══ DATA FOR PROCESSING
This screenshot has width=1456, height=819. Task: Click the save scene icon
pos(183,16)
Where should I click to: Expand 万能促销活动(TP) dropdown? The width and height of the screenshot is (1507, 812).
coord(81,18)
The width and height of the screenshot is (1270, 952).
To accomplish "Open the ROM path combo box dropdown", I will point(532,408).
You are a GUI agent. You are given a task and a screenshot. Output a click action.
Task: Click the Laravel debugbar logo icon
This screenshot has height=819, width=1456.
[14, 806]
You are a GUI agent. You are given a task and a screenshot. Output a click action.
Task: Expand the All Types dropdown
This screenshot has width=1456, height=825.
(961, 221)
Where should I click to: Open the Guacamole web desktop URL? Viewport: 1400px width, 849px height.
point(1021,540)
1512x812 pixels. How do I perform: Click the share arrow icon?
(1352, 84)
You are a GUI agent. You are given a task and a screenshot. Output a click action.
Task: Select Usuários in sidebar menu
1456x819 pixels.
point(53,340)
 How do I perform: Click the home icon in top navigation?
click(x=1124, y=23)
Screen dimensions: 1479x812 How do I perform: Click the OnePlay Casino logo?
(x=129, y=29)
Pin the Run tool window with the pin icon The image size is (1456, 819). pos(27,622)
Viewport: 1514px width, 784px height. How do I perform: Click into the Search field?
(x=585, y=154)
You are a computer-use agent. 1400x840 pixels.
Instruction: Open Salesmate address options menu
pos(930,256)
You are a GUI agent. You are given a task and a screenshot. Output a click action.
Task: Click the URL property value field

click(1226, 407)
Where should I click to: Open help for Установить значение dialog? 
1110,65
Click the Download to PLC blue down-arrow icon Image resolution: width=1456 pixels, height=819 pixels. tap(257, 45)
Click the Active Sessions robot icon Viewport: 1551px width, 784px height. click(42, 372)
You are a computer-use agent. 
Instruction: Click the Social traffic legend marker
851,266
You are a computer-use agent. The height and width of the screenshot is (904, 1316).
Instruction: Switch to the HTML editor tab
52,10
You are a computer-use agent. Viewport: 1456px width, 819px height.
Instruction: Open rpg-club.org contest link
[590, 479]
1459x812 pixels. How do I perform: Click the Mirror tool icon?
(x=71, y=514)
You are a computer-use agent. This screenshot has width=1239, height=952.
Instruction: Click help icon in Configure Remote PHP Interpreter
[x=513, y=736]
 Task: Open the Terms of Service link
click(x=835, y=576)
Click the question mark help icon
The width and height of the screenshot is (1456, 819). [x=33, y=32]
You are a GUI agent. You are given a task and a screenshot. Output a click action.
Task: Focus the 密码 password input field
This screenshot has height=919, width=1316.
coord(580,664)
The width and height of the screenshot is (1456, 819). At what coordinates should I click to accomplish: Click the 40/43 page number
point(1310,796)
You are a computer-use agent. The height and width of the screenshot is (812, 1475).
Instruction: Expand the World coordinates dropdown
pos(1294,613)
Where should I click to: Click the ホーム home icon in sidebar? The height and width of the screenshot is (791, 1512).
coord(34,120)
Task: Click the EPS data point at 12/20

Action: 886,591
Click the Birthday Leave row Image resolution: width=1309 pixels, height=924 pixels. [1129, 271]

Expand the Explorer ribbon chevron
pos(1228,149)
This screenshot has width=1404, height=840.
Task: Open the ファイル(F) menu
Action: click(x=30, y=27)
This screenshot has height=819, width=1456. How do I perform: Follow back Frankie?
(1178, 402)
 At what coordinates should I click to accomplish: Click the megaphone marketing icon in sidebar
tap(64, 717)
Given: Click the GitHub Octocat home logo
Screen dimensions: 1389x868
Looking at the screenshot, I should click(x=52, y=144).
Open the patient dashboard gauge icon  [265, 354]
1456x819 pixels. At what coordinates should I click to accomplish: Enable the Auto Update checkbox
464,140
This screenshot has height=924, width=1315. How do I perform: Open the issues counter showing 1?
════
EXERCISE OBJECTIVE: A verbatim repeat of all the entries above is the required answer.

WRITTEN ANSWER:
This screenshot has width=1456, height=819. Task: Click the save scene icon
pos(183,16)
Where should I click to: Expand 万能促销活动(TP) dropdown? The width and height of the screenshot is (1507, 812).
coord(81,18)
The width and height of the screenshot is (1270, 952).
To accomplish "Open the ROM path combo box dropdown", I will point(532,408).
You are a GUI agent. You are given a task and a screenshot. Output a click action.
Task: Click the Laravel debugbar logo icon
This screenshot has height=819, width=1456.
[14, 806]
You are a GUI agent. You are given a task and a screenshot. Output a click action.
Task: Expand the All Types dropdown
This screenshot has width=1456, height=825.
(961, 221)
Where should I click to: Open the Guacamole web desktop URL? Viewport: 1400px width, 849px height.
point(1021,540)
1512x812 pixels. How do I perform: Click the share arrow icon?
(1352, 84)
You are a GUI agent. You are given a task and a screenshot. Output a click action.
Task: Select Usuários in sidebar menu
1456x819 pixels.
point(53,340)
 How do I perform: Click the home icon in top navigation?
click(x=1124, y=23)
Screen dimensions: 1479x812 How do I perform: Click the OnePlay Casino logo?
(x=129, y=29)
Pin the Run tool window with the pin icon The image size is (1456, 819). pos(27,622)
Viewport: 1514px width, 784px height. How do I perform: Click into the Search field?
(x=585, y=154)
You are a computer-use agent. 1400x840 pixels.
Instruction: Open Salesmate address options menu
pos(930,256)
You are a GUI agent. You are given a task and a screenshot. Output a click action.
Task: Click the URL property value field

click(1226, 407)
Where should I click to: Open help for Установить значение dialog? 
1110,65
Click the Download to PLC blue down-arrow icon Image resolution: width=1456 pixels, height=819 pixels. tap(257, 45)
Click the Active Sessions robot icon Viewport: 1551px width, 784px height. click(42, 372)
You are a computer-use agent. 
Instruction: Click the Social traffic legend marker
851,266
You are a computer-use agent. The height and width of the screenshot is (904, 1316).
Instruction: Switch to the HTML editor tab
52,10
You are a computer-use agent. Viewport: 1456px width, 819px height.
Instruction: Open rpg-club.org contest link
[590, 479]
1459x812 pixels. How do I perform: Click the Mirror tool icon?
(x=71, y=514)
You are a computer-use agent. This screenshot has width=1239, height=952.
Instruction: Click help icon in Configure Remote PHP Interpreter
[x=513, y=736]
 Task: Open the Terms of Service link
click(x=835, y=576)
Click the question mark help icon
The width and height of the screenshot is (1456, 819). [x=33, y=32]
You are a GUI agent. You are given a task and a screenshot. Output a click action.
Task: Focus the 密码 password input field
This screenshot has height=919, width=1316.
coord(580,664)
The width and height of the screenshot is (1456, 819). At what coordinates should I click to accomplish: Click the 40/43 page number
point(1310,796)
You are a computer-use agent. The height and width of the screenshot is (812, 1475).
Instruction: Expand the World coordinates dropdown
pos(1294,613)
Where should I click to: Click the ホーム home icon in sidebar? The height and width of the screenshot is (791, 1512).
coord(34,120)
Task: Click the EPS data point at 12/20

Action: 886,591
Click the Birthday Leave row Image resolution: width=1309 pixels, height=924 pixels. [1129, 271]

Expand the Explorer ribbon chevron
pos(1228,149)
This screenshot has width=1404, height=840.
Task: Open the ファイル(F) menu
Action: click(x=30, y=27)
This screenshot has height=819, width=1456. How do I perform: Follow back Frankie?
(1178, 402)
 At what coordinates should I click to accomplish: Click the megaphone marketing icon in sidebar
tap(64, 717)
Given: Click the GitHub Octocat home logo
Screen dimensions: 1389x868
Looking at the screenshot, I should click(x=52, y=144).
Open the patient dashboard gauge icon  [265, 354]
1456x819 pixels. At what coordinates should I click to accomplish: Enable the Auto Update checkbox
464,140
This screenshot has height=924, width=1315. How do I perform: Open the issues counter showing 1?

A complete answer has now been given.